La baie de Morlaix s’enfonce profondément au Sud jusqu’à l’ouvert de la rivière -menant à la ville, bordée à son embouchure par les villages de Locquénolé et du Dourduff. Parsemé d’îles et de plateaux rocheux, traversé de forts courants, le plan d’eau exige du sens marin et un bateau évolutif et sûr. Les ports, de Roscoff à Primel, assèchent tous, ce qui induit une contrainte supplémentaire pour les constructeurs. Jusqu’en 1900, on trouve surtout des unités ne dépassant pas 8 mètres, spécialisées dans une ou deux activités : cordes et filets à Roscoff, lignes et casiers à Carantec, lignes au Dourduff, chalut à Térénez et cordes à Primel. Les plus forts voiliers de pêche de la baie sont des sloups cordiers à tableau de 9 à 10 mètres, armés à Roscoff et Primel.

Dessin Cotre de la baie de Morlaix
Cotre de la baie de Morlaix. © J. P. Guillou

A Roscoff, le réputé chantier Kerenfors, imité par Pauvy à Carantec, met rapidement sur cale des bateaux plus forts, bientôt dotés d’un long “cul-de-poule”, façon yacht, permettant d’étendre les zones de pêche. Malgré leur longueur d’environ 13 mètres, ce sont encore des bateaux creux, du fait du métier qu’ils pratiquent désormais du large de l’île de Batz jusqu’à Ouessant. Les cordiers de Primel, eux, fréquentent plutôt les plateaux de la Méloine et des Triagoz.

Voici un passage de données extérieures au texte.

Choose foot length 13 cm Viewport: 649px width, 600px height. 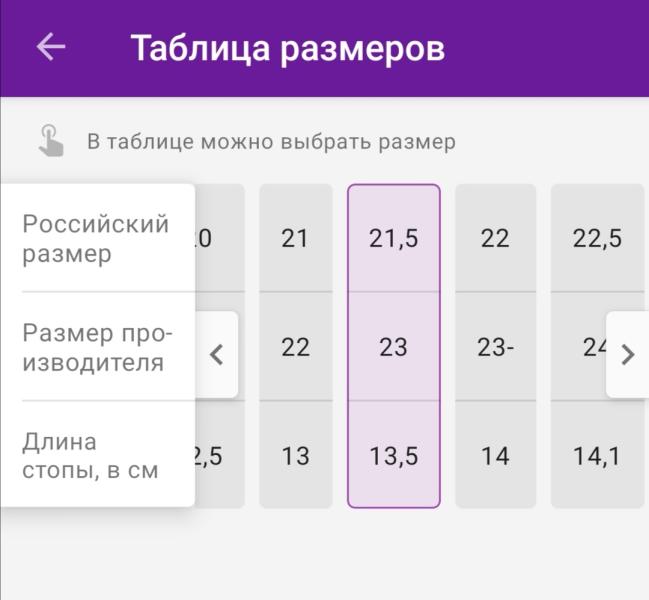pyautogui.click(x=295, y=456)
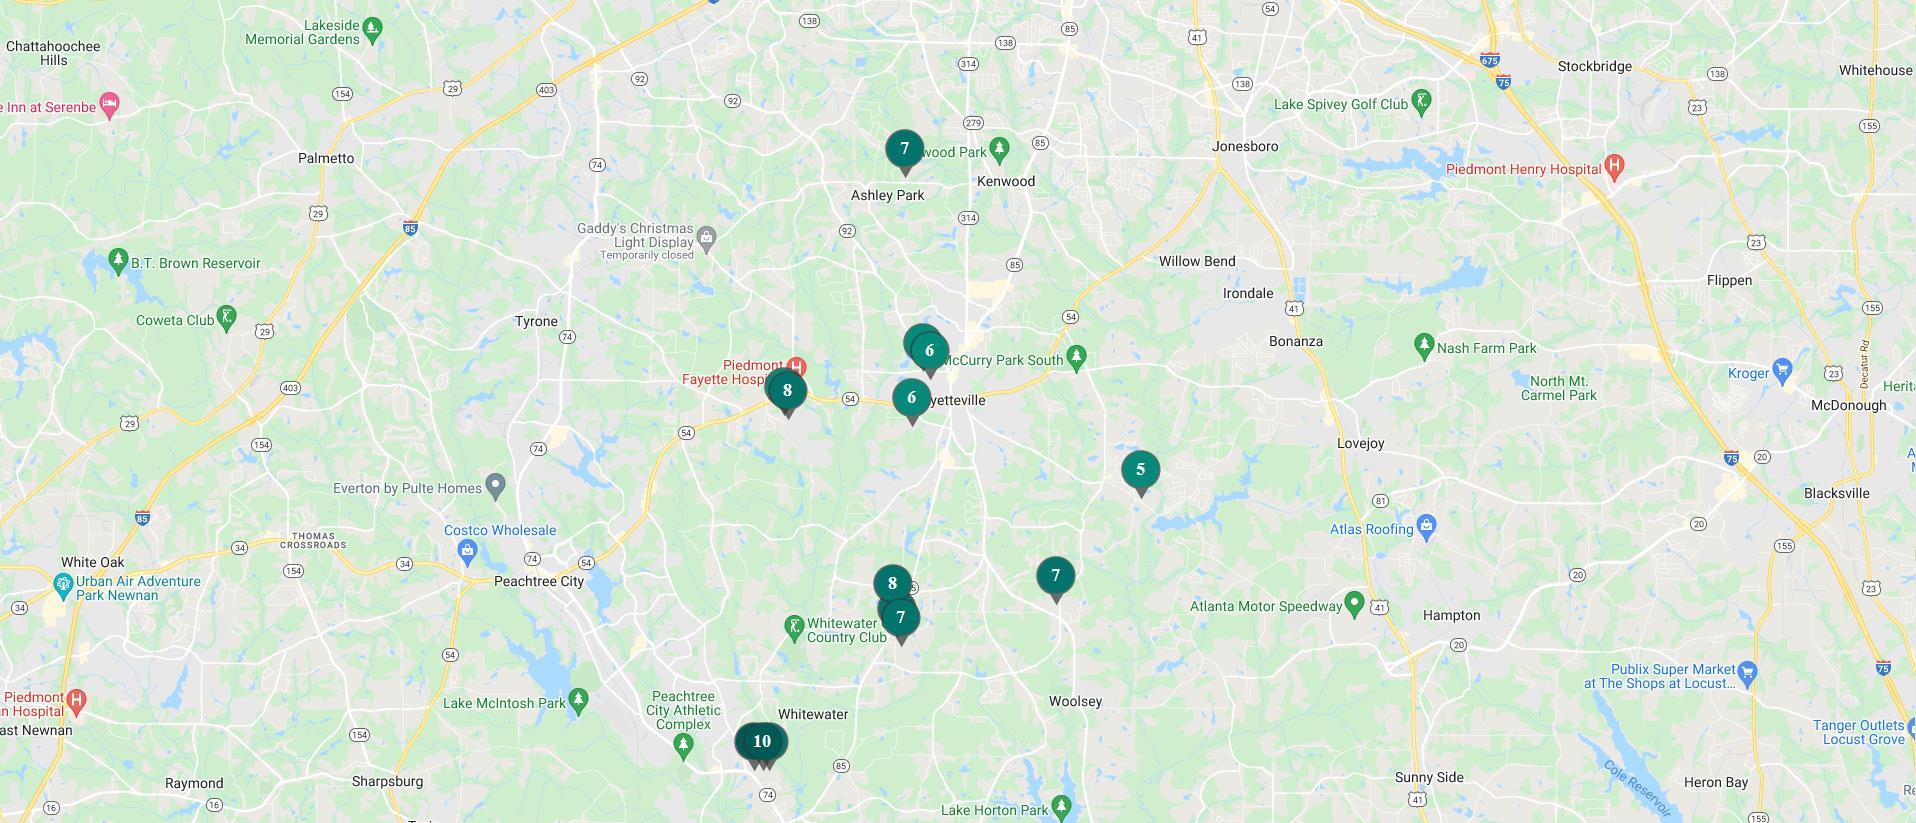Click the Urban Air Adventure Park icon
The width and height of the screenshot is (1916, 823).
63,584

Les cordes, posées en début de nuit, sont relevées vers 3 ou 4 heures. Trois hommes halent dessus, un quatrième love au fur et à mesure, tandis que le -patron manœuvre à la demande, sous grand voile et trinquette. Le poisson, livré à Roscoff pour le train de marée de 14 h 30, sera à Paris dans la nuit. Par petit temps, l’importante voilure du cordier, caractérisée par un flèche pointu dont la longue vergue est hissée parallèlement au mât, lui permet de rallier le port à temps. Par calme plat, il faut armer les grands avirons.

A Carantec, les bateaux sont plus petits, entre 5 et 8 mètres. Construits dans les mêmes chantiers, ils mouillent palangres en hiver et casiers en été. La pose de ces derniers est délicate dans ces eaux semées de cailloux. Il faut tomber sur les bons alignements en tenant compte de la dérive de vent et de courant, une contrainte qui s’applique également aux ligneurs du Dourduff qui pêchent le gros lieu au mouillage, sur des bas-ses dont les “marques” se transmettent de père en fils.

 

Vieux bateaux en régate
Reder Mor et Jeanne d’Arc en régate. © coll. Chasse-Marée

On retrouve les mêmes caractéristiques sur les grands cordiers et sur les petits sloups : déplacement léger (obtenu par des sections très creuses et une construction étudiée), quille courte en forte différence, gouvernail pratiquement à l’aplomb du centre de la grand voile, sous un cul-de-poule, ou une petite voûte carrée après 1920. Avec une voilure importante – grand voile débordant largement le tableau arrière, trinquette, grand foc sur long bout-dehors, flèche à balestron (abandonné sur les petits sloups en 1920) – , on -obtient des bateaux rapides, virant comme des toupies.

Ces qualités de marche sont également appréciées en régate, autre activité des marins locaux. Depuis la fin du XIXe siècle, le yachting a exercé son influence sur l’évolution des bateaux et la formation des hommes. En baie de Morlaix, comme dans le Solent en Angleterre, beaucoup de patrons “skippent” l’été de grands yachts. Même les prix en espèces distribués aux bateaux de travail stimulent les équipages et justifient parfois la perte d’une marée. Ainsi, en 1909, le cordier roscovite Reder Mor défie les bisquines à Saint-Malo et rafle le premier prix ! Au Dourduff, patrie des grands skippers comme Jean Féat, apparaît une série de petits sloups à cul-de-poule de 8 m dotés d’un lest extérieur. Pêche et plaisance ont ainsi très tôt coexisté en baie de Morlaix, donnant naissance dans les années 20 à de nombreuses séries mi-yachts, mi-bateaux de pêche, dont la plus connue est celle des “Cormorans”.